Agent Runtime Intelligence
To complement build-time risk assessment, Agent Runtime Intelligence is available as a new platform capability in private preview. It goes beyond the prompt layer to capture and analyze full AI agent execution traces, giving enterprises deep visibility into how AI agents behave at runtime, including tool usage, memory access, data retrieval patterns and system prompt exposure. This enables security teams to govern, test and enforce policy across complex, multi-step AI workflows.
With Agent Runtime Intelligence, TrojAI enables visibility for:
- Tool exposure and excessive agency
- Prompt injection propagation across workflows
- Sensitive data access during retrieval
- System prompt exposure and memory interactions
The capability integrates seamlessly with TrojAI’s existing dashboards, MCP governance, SIEM integrations and compliance tooling.

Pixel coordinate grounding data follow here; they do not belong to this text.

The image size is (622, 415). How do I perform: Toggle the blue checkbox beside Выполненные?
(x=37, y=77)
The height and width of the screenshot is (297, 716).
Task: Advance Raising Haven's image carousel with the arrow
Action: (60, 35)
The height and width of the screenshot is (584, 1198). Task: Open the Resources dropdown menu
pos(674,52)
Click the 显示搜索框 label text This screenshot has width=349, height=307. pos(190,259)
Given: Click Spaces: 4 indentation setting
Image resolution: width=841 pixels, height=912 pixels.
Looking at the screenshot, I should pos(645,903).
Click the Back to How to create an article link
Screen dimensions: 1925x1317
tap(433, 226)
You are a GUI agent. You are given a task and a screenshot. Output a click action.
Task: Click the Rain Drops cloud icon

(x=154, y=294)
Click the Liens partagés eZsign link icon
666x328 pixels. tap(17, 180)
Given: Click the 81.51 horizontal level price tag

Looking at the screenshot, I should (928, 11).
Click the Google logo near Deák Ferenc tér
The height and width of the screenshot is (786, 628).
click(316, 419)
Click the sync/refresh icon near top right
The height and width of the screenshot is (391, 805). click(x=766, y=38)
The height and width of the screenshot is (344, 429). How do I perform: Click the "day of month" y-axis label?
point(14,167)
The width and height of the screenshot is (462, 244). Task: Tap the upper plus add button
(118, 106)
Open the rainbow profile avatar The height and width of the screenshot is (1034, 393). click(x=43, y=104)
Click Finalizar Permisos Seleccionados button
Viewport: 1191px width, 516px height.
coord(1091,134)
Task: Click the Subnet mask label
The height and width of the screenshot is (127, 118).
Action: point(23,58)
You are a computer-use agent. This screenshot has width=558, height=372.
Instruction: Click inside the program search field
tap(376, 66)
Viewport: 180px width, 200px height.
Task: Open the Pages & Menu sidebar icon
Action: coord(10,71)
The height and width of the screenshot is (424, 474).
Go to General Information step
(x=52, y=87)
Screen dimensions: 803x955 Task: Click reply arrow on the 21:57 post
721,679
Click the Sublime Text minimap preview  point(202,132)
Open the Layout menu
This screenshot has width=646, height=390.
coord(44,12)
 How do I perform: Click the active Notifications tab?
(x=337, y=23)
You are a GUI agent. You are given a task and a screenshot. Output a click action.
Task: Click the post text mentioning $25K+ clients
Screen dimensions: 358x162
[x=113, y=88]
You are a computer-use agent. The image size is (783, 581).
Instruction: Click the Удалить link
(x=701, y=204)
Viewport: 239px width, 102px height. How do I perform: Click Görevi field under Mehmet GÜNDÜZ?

Real-Time Protection of Coding Agents
As AI coding agents become embedded in development workflows, they introduce a new class of security risk. Real-Time Protection of Coding Agents extends TrojAI Defend to safeguard AI coding assistants such as Claude Code and Codex as they generate, retrieve and modify code.
The capability detects exposed secrets, prevents sensitive data leakage, including PII, and blocks indirect prompt injection attacks, such as malicious instructions embedded within a retrieved file. By monitoring agent behavior in real time, TrojAI ensures that coding agents operate within defined security guardrails without disrupting developer productivity.
With these three platform enhancements, TrojAI is redefining how enterprises protect the next generation of intelligent systems so they can confidently embrace AI innovation securely, transparently, and at scale.